The answer must be an exact copy of the lines from the one with "Where should I" through the final line below, with no pictures and nothing else.

*** Extracted material Section Begins ***

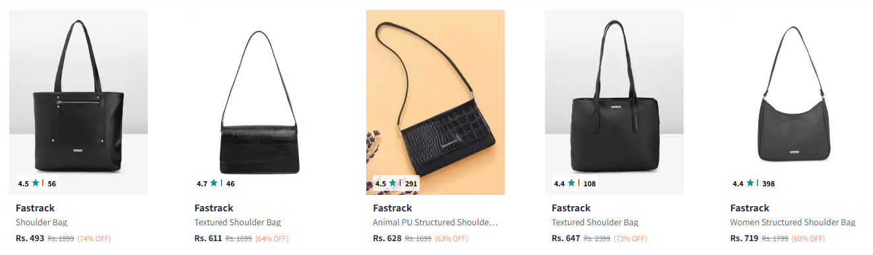Click the Rs. 647 price with 73% OFF
This screenshot has width=873, height=255.
pyautogui.click(x=566, y=238)
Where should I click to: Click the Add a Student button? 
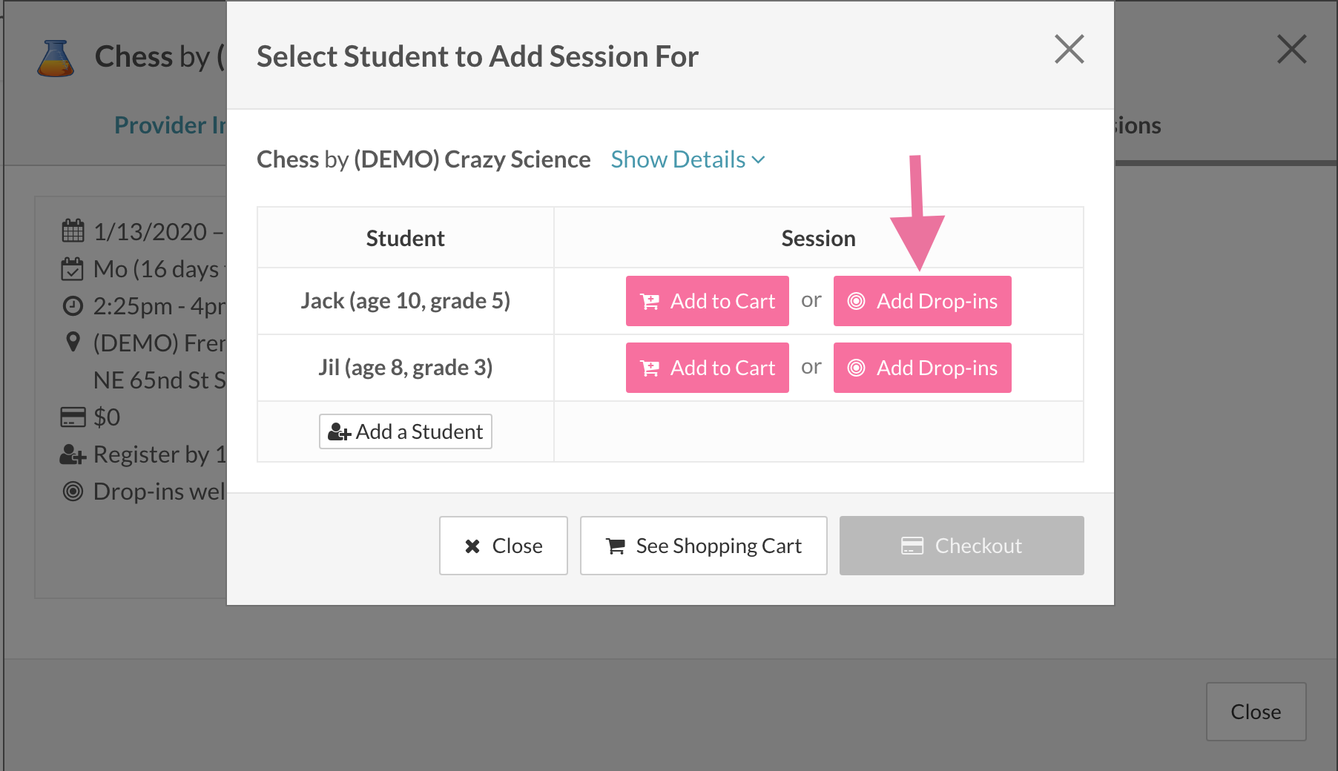pyautogui.click(x=405, y=431)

*** Extracted material Section Ends ***

- Result for this task:
Where should I click to: Click the Add a Student button? 
pyautogui.click(x=405, y=431)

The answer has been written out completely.